Backtracking just a bit, the console came with a little mono earbud/mic headset to use. It was a nice little addition. However, it does have a few quality issues that would suggest replacing it if you plan on using a headset for any substantial period of time. For the average user, it works well enough. The inline mic is in a good place, and the clip is a nice touch, certainly passable. The headset itself though, as a whole, feels very cheaply made, so here's hoping we're wrong and is more durable than it lets on. You can, of course, use any headset in place of it as long as it uses your standard headphone jack. You can also use the mic to activate voice controls if you do not have the PlayStation 4 camera simply start by saying "PlayStation".
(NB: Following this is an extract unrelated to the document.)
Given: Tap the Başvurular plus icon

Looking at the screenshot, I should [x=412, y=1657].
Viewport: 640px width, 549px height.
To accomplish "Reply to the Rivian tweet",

Finally, the operating system and user interface are very clean and simple. We had trouble connecting to PSN due to the initial rush of people hammering the service on launch day, but things have smoothed out allowing us to get hands on with all of the features it has to offer. The home screen is very similar to the PS3 in that it the long horizontal row has lived to see another day. However, it has been broken up into two sections: a top row for lesser used options and a main row front and center for all of your core functions. The OS is snappy, and aside from the bumps with PSN connectivity on launch day, it has been a smooth and pleasant experience. A few things that are missing - hopefully they'll be patched in - are the lack of media center options and the lack of customization. Users are currently limited to a handful of online streaming services with no way to play local content and unlike the PS3. Users cannot even change the color scheme of the OS.
Overall, the PS4 seems to be a resounding success and has met many of players expectations. The system is quiet, the controller is vastly improved, and with a patch or two, the OS is a pleasant step up from that of the PS3. All we need now are those delayed launch titles.